В восприятии творчества Вагнера Фалья в целом близок к современным ему французским музыкантам — Равелю, Ролан-Манюэлю, Кёклену, у которых не хватало «выдержки», чтобы прослушать целиком вагнеровскую оперу, но никогда не возникало сомнения в гениальности байрейтского мастера. По словам Фальи, «лучшим в музыке Вагнера является то, что может быть включено в концертную программу [...] длина его опер порой бывает в тягость»[23]
, «Парсифалю» Фалья отдает предпочтение среди всех вагнеровских творений. В данном случае для Фальи, убежденного и ревностного католика, несомненно притягательным фактором был клерикализм идей и образов этой оперы.Но обратимся к статьям, посвященным испанской музыке и ее представителям. Для советских читателей они имеют большое познавательное значение, ибо в них «из первых рук» можно получить ценнейшие сведения о музыкальной культуре Испании, о путях ее развития, о поворотных моментах ее истории.
Из всех современных ему испанских композиторов Фалья решительно выделяет Педреля. О нем он пишет наиболее обстоятельно, с истинным душевным волнением. Фалья видит в нем не только крупного композитора, не оцененного по достоинству, не только выдающегося знатока музыкальной классики и фольклора Испании, но и «человека, благодаря творчеству и апостольству которого Испания добилась своего возвращения в состав музыкальных наций Европы»[24]
.Центральное место среди «испанских» статей занимает очерк о канте хондо. По существу, это серьезное исследование, написанное (в расчете на широкого читателя) просто и лаконично. В начале 20-х годов Фалья делал в Испании то, что Барток в Венгрии в первые десятилетия XX века. Превосходный знаток испанской народной музыки, Фалья обратил внимание на богатство музыкального фольклора Андалусии, в особенности
на его древнейшие и наиболее самобытные пласты, получившие в народе название cante jondo (канте хондо), то есть «глубокое», или «глубинное», пение. Уже в своем первом значительном произведении — опере «Короткая жизнь» Фалья претворил типические черты этого старинного народнопесенного стиля. В дальнейшем он отдал ему дань в «Ночах», «Семи песнях», в балетах «Любовь-чародейка» и «Треуголка».
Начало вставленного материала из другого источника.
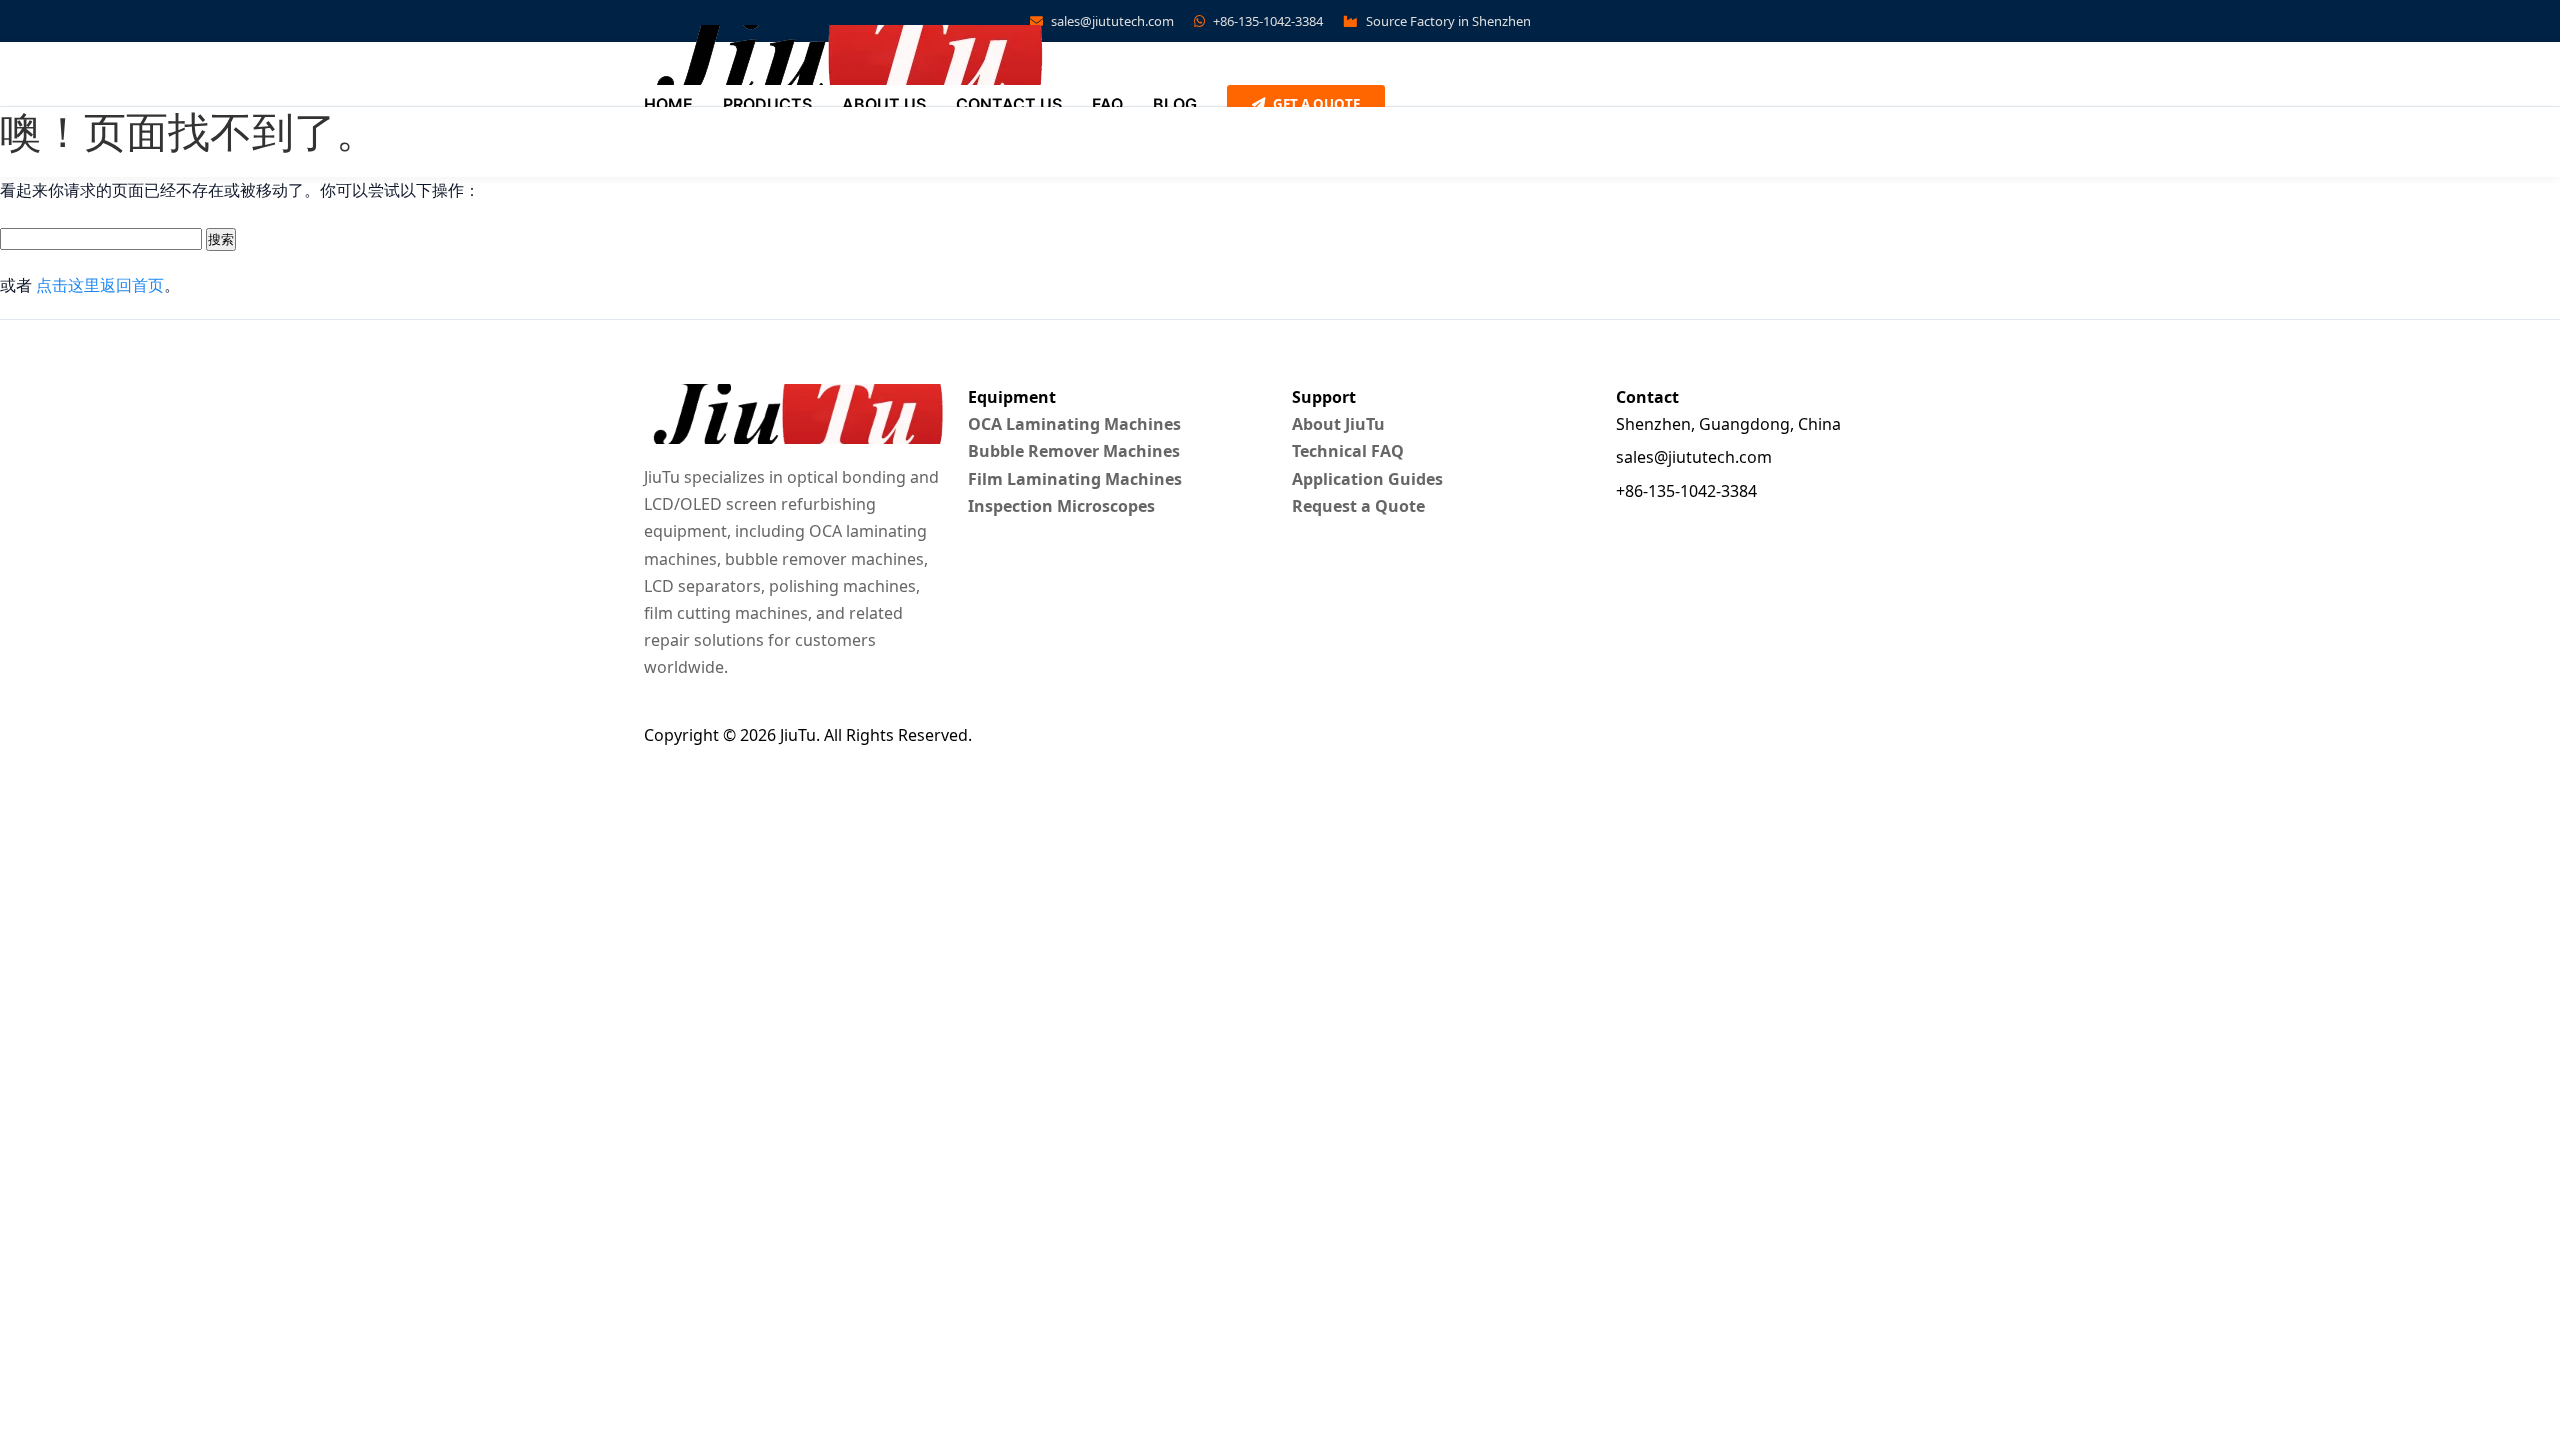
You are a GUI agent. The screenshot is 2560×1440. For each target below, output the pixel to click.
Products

Но композитор с горечью видел, что под натиском новых форм общественной жизни и новых форм музицирования, рожденных капиталистическим городом (эстрадные концерты, мюзик-холлы, кабаре), начался неотвратимый процесс деформации и вырождения канте хондо. Перед Фальей встал тревожный вопрос: как спасти это сокровище народного искусства от искажения, как сохранить его первозданную силу и чистоту? Этот же вопрос волновал и его друзей в Гранаде[25]
— испанских музыкантов, художников, поэтов. Среди них были знаменитый гитарист Андрес Сеговия и гордость современной испанской литературы Федерико Гарсиа Лорка. Прославленный поэт и драматург был отличным музыкантом, играл на гитаре, пел, владел фортепиано, исполнял Баха, Бетховена, Шопена, Дебюсси. Между Фальей и Гарсиа Лоркой, несмотря на значительную разницу лет (поэт был моложе композитора на 23 года), возникает дружба, скрепленная горячей любовью к старинной андалусской песне и тревогой за ее будущее. Оба, отражая в своем творчестве глубины народной испанской души, вдохновлялись образно-поэтическим строем канте хондо[26].Трудно сказать, кому пришла мысль об организации конкурса канте хондо, конкурса, который помог бы выявить и поощрить лучших народных певцов и гитаристов, сохранивших древнее искусство в его незамутненной чистоте. Перед конкурсом ставилась еще одна цель — привлечь общественное внимание к старинному фольклору Андалусии, раскрыть его огромную художественную ценность и убедить в том, что канте хондо — не любопытные напевы гитан и погонщиков мулов, но гордость нации, требующая к себе бережного отношения.